Despite the apparent economic benefits, some analysts and economists are raising concerns about the sustainability and potential risks of this AI-driven boom:
Over-reliance on AI: The U.S. economy is becoming increasingly dependent on Big Tech and AI investments, which could lead to vulnerabilities if the AI boom slows down 3.
Demand uncertainty: There are questions about whether demand for AI will scale up to match the level of investment. If not, it could lead to "disastrous consequences," similar to the railroad overexpansion of the 1800s 2.
Financial strain: The massive spending on AI is straining companies and capital markets, potentially creating hidden risks in the financial system 5.

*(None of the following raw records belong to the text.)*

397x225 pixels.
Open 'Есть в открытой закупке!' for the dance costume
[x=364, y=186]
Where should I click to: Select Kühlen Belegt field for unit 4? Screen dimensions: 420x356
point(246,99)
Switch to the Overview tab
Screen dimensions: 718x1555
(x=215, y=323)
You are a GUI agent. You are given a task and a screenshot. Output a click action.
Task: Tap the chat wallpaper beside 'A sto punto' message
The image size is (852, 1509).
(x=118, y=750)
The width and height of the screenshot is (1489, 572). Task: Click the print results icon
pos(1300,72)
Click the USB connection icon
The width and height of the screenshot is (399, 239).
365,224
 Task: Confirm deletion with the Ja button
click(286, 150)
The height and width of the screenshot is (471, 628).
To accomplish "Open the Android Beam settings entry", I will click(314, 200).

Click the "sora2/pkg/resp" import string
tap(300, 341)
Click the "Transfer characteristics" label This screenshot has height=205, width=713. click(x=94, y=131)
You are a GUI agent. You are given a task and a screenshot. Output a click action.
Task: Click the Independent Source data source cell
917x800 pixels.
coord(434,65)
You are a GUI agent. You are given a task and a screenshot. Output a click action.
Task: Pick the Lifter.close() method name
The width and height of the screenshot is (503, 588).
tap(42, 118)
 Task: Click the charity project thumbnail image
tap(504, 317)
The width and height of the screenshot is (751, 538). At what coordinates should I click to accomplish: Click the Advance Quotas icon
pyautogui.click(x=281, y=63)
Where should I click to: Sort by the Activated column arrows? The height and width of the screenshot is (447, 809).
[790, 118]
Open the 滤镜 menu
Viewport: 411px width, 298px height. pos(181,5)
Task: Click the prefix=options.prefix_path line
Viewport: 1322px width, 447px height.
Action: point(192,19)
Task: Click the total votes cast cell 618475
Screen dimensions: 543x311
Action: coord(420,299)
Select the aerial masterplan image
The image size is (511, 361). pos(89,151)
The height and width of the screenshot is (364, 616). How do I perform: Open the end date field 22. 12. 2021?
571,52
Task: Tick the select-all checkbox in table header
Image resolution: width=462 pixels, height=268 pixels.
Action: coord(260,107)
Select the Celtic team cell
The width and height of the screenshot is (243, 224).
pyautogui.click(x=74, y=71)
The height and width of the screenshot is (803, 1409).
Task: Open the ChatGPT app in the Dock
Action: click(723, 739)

Cyclical nature of tech: Historically, the tech industry has been cyclical, with periods of overbuilding followed by gluts. Some worry that the AI boom could follow a similar pattern 5.
Source: Economic Times
As Big Tech continues to pour hundreds of billions into AI development, the long-term implications for the U.S. economy and job market remain uncertain. While the investment is currently driving growth and creating some jobs, questions persist about the sustainability of this trend and its broader impact on society.
The coming years will be crucial in determining whether the massive AI investments will pay off in terms of technological advancements, economic growth, and job creation, or whether they might lead to unforeseen challenges for the tech industry and the broader economy.